Short exercise a –
Duplicate the lines of the records that begin at the line containing "Given: Click the" and end after the line containing "Looking at the". Leave the pictures out of your copy.

____ Excerpt provided

Sextortion Email Script
An email claims the sender hacked your webcam and recorded compromising footage while you visited an adult website, often including an old password of yours as "proof," and threatens to send the footage to your contacts unless you pay in cryptocurrency within a deadline. In the vast majority of cases, no such recording exists — the password shown was taken from an old, unrelated data breach, not from live access to your device. The scammer relies on shame and fear of exposure to make you pay quickly without telling anyone. The most important step is to not pay, not reply, and change the password shown if you still use it anywhere.
Last reviewed: 1 June 2026
Sanitized example messages
Illustrative, sanitized examples. Personal details are replaced with placeholders such as [phone number] and [fake link].
I have full access to your device and have been monitoring you. I recorded footage via your camera while you visited adult sites.
Your contact list is ready. If you don't send [amount] in Bitcoin to [wallet address] within 48 hours, everyone will see the video.
To prove access, your password is [old leaked password]. Don't try to change it — I have full control.
Delete this email and I release it to your contacts. Pay and it disappears. The choice is yours.
What the scammer wants
To use fear and shame to make you pay quickly without stopping to think. The password shown is typically from a historical data breach, not live device access — no recording exists in the vast majority of cases.
Red flags in the message
- Email opens with a real old password — sourced from a data breach, not your device
- Claim of webcam recording with no actual evidence provided
- Demand for cryptocurrency payment to a wallet address
- Short deadline to prevent you pausing and thinking
- Shame and isolation tactic — 'don't tell anyone'
- Mass-sent template with minor personalisation
- No actual screenshot or clip provided as proof
A safe response
Do not pay. This type of email is sent en masse using old breach data. Cover your webcam if it makes you feel better, change the exposed password, and mark the email as spam. Paying does not guarantee any outcome.

________
____ Data extract

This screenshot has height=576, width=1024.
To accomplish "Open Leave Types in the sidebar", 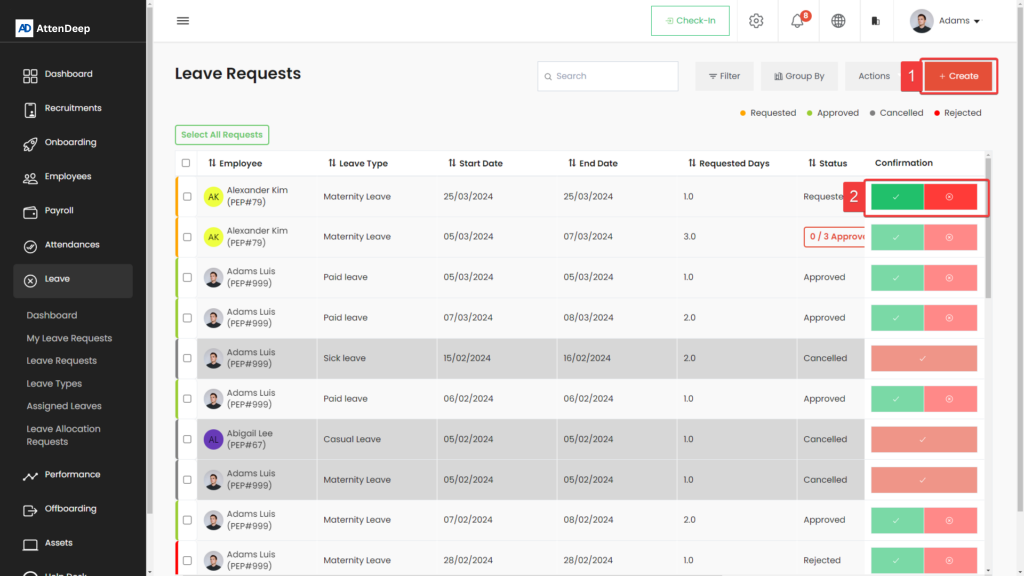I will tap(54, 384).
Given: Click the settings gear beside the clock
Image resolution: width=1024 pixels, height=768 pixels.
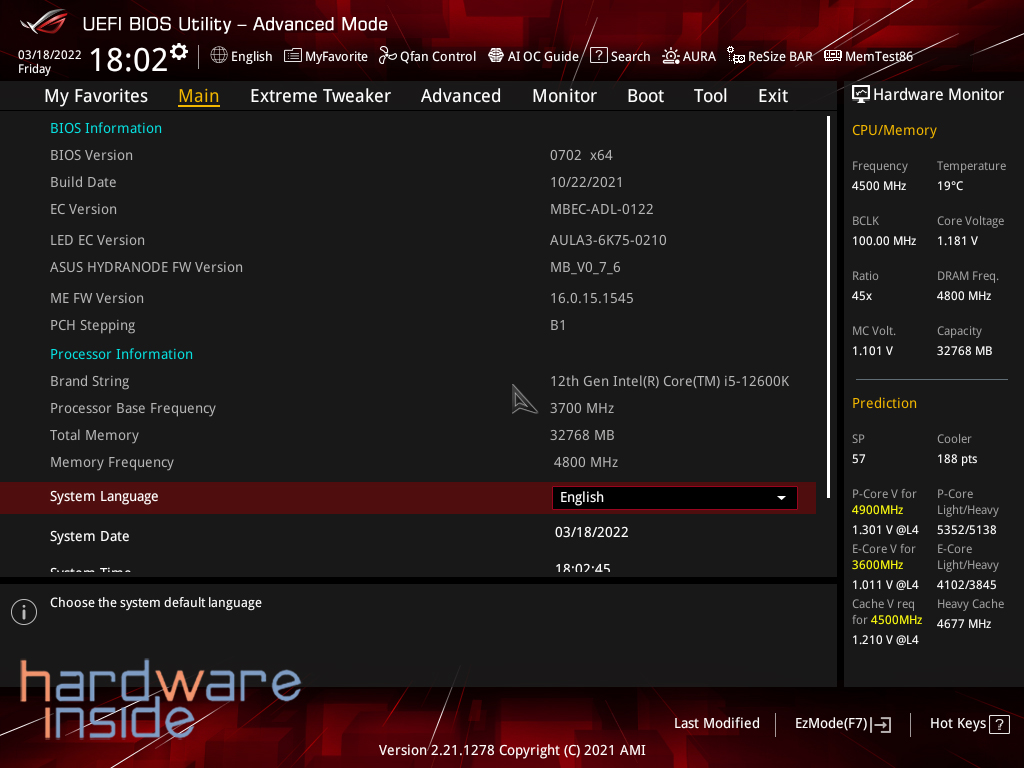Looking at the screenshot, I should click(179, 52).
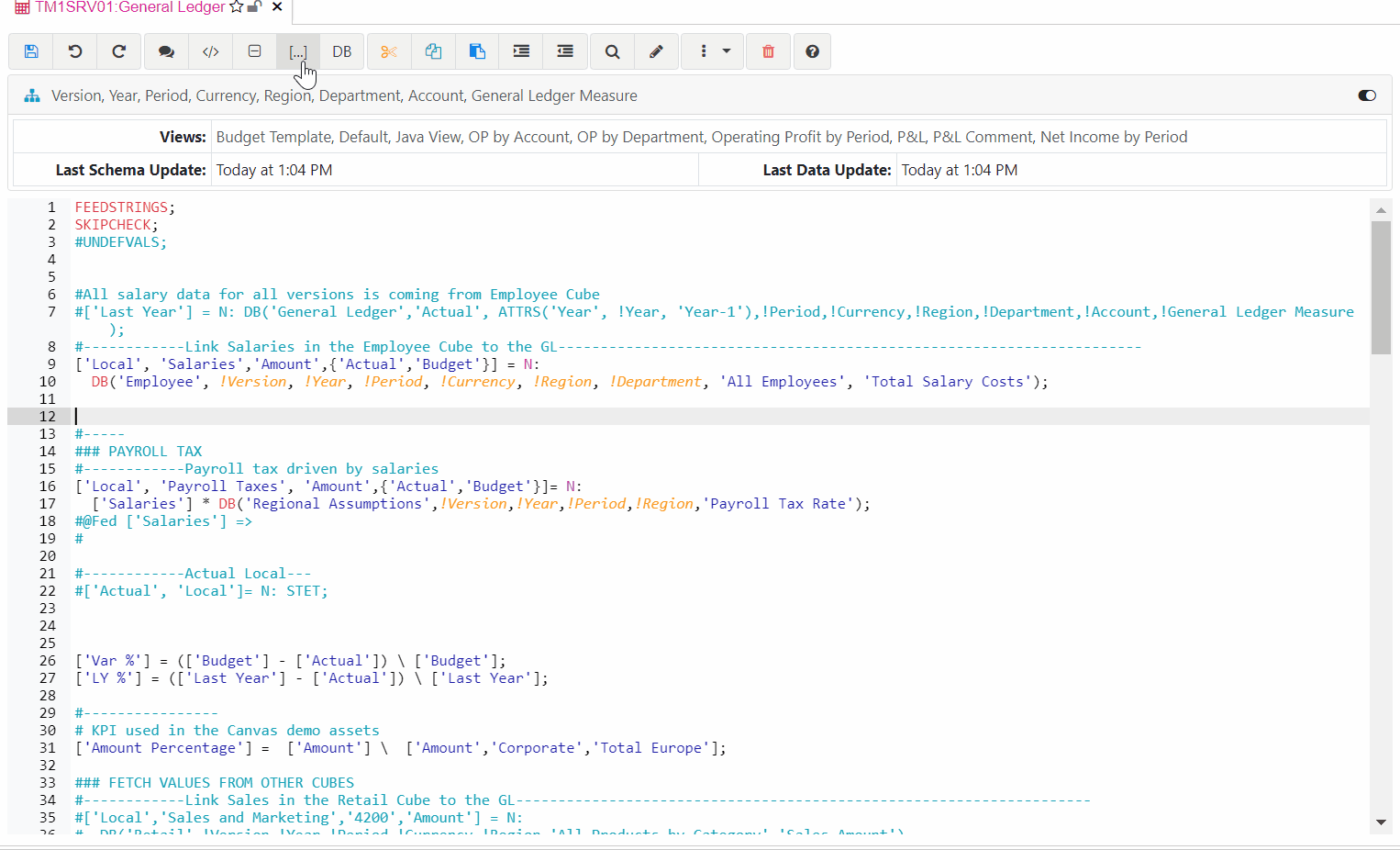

________
____ Data extract

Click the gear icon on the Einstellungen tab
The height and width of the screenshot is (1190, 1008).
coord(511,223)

________

Short exercise b –
According to the sextortion email script, where does the password shown in the email usually come from?

Answer a –
Given: Click the settings gear beside the clock
Image resolution: width=1024 pixels, height=768 pixels.
Looking at the screenshot, I should click(179, 52).

Answer b –
It comes from an old, unrelated data breach, not from live access to the device.